This page relate all the operations that can be useful to troubleshoot problems on Elasticsearch cluster.
Cluster management
List cluster nodes
> curl -XGET "http://127.1:9200/_cat/nodes?v" ip heap.percent ram.percent cpu load_1m load_5m load_15m node.role master name 172.22.0.5 3 99 12 6.95 7.98 8.51 di - ingest_1 172.22.0.3 95 99 17 6.95 7.98 8.51 mdi * master_1 172.22.0.4 50 99 13 6.95 7.98 8.51 di - data_1 172.22.0.2 0 99 12 6.95 7.98 8.51 di - data_2
Find out data directories for a node
> curl -XGET "http://127.1:9200/_nodes/data_2/stats/fs?pretty" | grep path "path" : "/opt/es/data/nodes/1", > curl -XGET "http://127.1:9200/_nodes/data_1/stats/fs?pretty" | grep path "path" : "/opt/es/data/nodes/2", > curl -XGET "http://127.1:9200/_nodes/ingest_1/stats/fs?pretty" | grep path "path" : "/opt/es/data/nodes/3", > curl -XGET "http://127.1:9200/_nodes/master_1/stats/fs?pretty" | grep path "path" : "/opt/es/data/nodes/0",
Dump current cluster settings
> curl -XGET "http://127.1:9200/_cluster/settings?pretty" { "persistent" : { "cluster" : { "routing" : { "allocation" : { "cluster_concurrent_rebalance" : "32", "node_concurrent_recoveries" : "64", "exclude" : { "_ip" : "172.22.0.2, 172.22.0.3" }, "node_initial_primaries_recoveries" : "32", "enable" : "all" } } } }, "transient" : { } }
List all cluster pending tasks
The pending cluster tasks API returns a list of any cluster-level changes (e.g. create index, update mapping, allocate or fail shard) which have not yet been executed.
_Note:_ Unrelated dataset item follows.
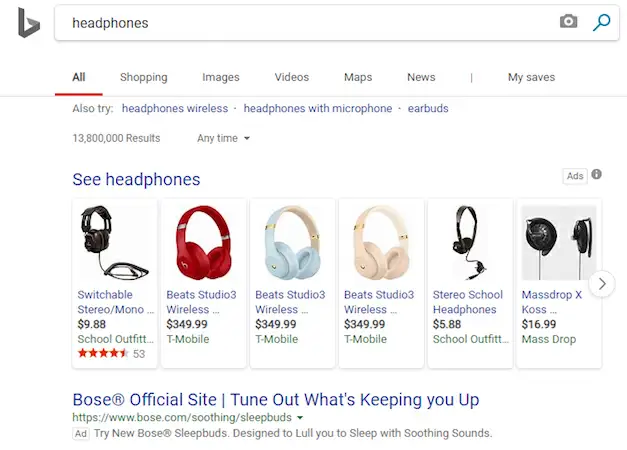Click the headphones search input field

300,23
https://www.elastic.co/guide/en/elasticsearch/reference/current/cat-pending-tasks.html
> curl -XGET "http://127.1:9200/_cat/pending_tasks?pretty"
Show global cluster health
> curl -XGET "http://127.1:9200/_cluster/health?pretty"
List per host threads
The thread_pool command shows cluster wide thread pool statistics per node. By default the active, queue and rejected statistics are returned for all thread pools.
https://www.elastic.co/guide/en/elasticsearch/reference/current/cat-thread-pool.html
> curl -XGET "http://127.1:9200/_cat/thread_pool/generic?v&h=id,name,active,rejected,completed" > curl -XGET "http://127.1:9200/_cat/thread_pool/generic?v"
Show disk usage for all hosts
curl -XGET "http://localhost:9200/_cat/allocation?v&pretty"
Change minimum master nodes
https://www.elastic.co/guide/en/elasticsearch/reference/6.2/modules-discovery-zen.html
> curl -H 'Content-Type: application/json' -XPUT \ "http://127.1:9200/_cluster/settings?master_timeout=30m" \ -d '{ "persistent" : { "discovery.zen.minimum_master_nodes" : 18 } }'
Change search default timeout
in order to lower the effect of timing out search request, timeout on queries can be set
https://www.elastic.co/guide/en/elasticsearch/reference/6.0/search.html#global-search-timeout
curl \ -H 'Content-Type: application/json' \ -XPUT http://localhost:9200/_cluster/settings?master_timeout=30m \ -d '{ "persistent": { "search.default_search_timeout" : "300s" } }'
Nodes management
Use this API to review and change cluster-wide settings.
https://www.elastic.co/guide/en/elasticsearch/reference/current/cluster-update-settings.html
Delaying allocation when a node leaves
When a node leaves the cluster for whatever reason, intentional or otherwise, the master reacts by:
- Promoting a replica shard to primary to replace any primaries that were on the node.
- Allocating replica shards to replace the missing replicas (assuming there are enough nodes).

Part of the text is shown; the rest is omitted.